## [What you should do]
In the forum thread about the 91-year-old's trial, why is her case heard in juvenile court? Answer in one to three sentences.

91 year old German women to be tried in juveline court for Nazi war crimes

I have mixed feelings about this. On hand she volunteered for the SS-Helferinnenkorps and if she’s actually guilty of what she’s accused of then yes she should be punished. On the other hand it’s been over 70 yrs. She’s only a few years older than my late grandmother, the same grandmother who lost all of her family who stayed in Germany. She’s a completely different person that she was then, and at best she was a petty auxiliary personnel (but still enabled others to commit genocide). She was also underage at the time (& probably brainwashed like a lot of German youths), but in Germany juvenile offenders are anyone up to age 21. Trying a nonagenarian in juvenile court just sounds ludicrous. The really dark thing is that if this was an alternate reality and I was instead reading an account of a young SS radio operator being lynched when the camps were liberated my reaction would’ve been much more straightforward; something along the lines of “served her right”. Any thoughts?

If she is convicted, what would her punishment be? (Is this one 91-year old person or several?)

In the United States, punishment for juvenile offenders typically entails being sent to a juvenile facility, usually until they are 21 (or 18? or whatever). If the offender is already over that age when convicted, what happens in the United States? What happens in Germany?

I don’t know about the U.S or Germany, but in many jurisdictions of an accused reaches the age of majority before proceedings are finished, the trial moves to an adult court. Often times the sanction the court can award is still limited.

## [Source data]
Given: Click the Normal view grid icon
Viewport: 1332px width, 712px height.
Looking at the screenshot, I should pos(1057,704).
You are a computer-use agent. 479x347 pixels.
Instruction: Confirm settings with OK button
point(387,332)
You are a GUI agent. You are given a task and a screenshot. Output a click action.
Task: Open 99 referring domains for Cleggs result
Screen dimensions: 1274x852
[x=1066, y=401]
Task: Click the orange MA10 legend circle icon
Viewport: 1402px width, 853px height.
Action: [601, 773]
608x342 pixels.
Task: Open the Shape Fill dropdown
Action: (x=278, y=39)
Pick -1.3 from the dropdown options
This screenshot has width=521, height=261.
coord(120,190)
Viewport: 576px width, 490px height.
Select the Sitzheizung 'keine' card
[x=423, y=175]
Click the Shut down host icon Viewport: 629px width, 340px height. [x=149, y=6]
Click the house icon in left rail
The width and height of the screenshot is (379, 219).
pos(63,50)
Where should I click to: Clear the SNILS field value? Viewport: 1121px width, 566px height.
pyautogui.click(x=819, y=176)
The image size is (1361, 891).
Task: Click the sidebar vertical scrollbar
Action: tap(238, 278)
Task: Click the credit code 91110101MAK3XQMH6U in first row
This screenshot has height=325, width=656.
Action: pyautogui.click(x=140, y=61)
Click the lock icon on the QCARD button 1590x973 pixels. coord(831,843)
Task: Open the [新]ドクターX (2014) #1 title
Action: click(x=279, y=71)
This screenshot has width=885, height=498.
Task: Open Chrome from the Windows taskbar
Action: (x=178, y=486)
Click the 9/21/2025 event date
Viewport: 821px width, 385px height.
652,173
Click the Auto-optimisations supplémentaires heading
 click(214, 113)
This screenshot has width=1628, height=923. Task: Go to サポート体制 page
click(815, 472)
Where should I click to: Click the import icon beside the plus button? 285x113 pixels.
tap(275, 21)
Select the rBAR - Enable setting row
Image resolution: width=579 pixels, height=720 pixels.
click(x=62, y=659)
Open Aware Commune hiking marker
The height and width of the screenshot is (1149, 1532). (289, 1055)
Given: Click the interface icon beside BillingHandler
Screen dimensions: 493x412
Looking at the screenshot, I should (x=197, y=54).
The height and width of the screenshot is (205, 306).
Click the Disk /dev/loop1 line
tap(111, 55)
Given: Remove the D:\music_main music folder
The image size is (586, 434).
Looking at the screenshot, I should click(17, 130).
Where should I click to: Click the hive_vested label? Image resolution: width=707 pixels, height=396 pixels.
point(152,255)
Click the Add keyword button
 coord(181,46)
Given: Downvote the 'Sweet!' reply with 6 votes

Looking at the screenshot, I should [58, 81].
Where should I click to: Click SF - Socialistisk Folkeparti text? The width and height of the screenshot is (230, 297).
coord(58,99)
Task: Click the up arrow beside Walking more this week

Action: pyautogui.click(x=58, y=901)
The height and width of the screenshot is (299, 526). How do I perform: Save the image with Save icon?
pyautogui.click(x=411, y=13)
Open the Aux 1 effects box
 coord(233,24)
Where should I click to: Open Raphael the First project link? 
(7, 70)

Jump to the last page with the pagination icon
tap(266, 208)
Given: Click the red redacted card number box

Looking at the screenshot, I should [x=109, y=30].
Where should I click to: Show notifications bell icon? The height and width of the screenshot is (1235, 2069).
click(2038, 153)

## [Result of this task]
She was underage at the time of the alleged offenses. In Germany, juvenile offenders include anyone up to age 21.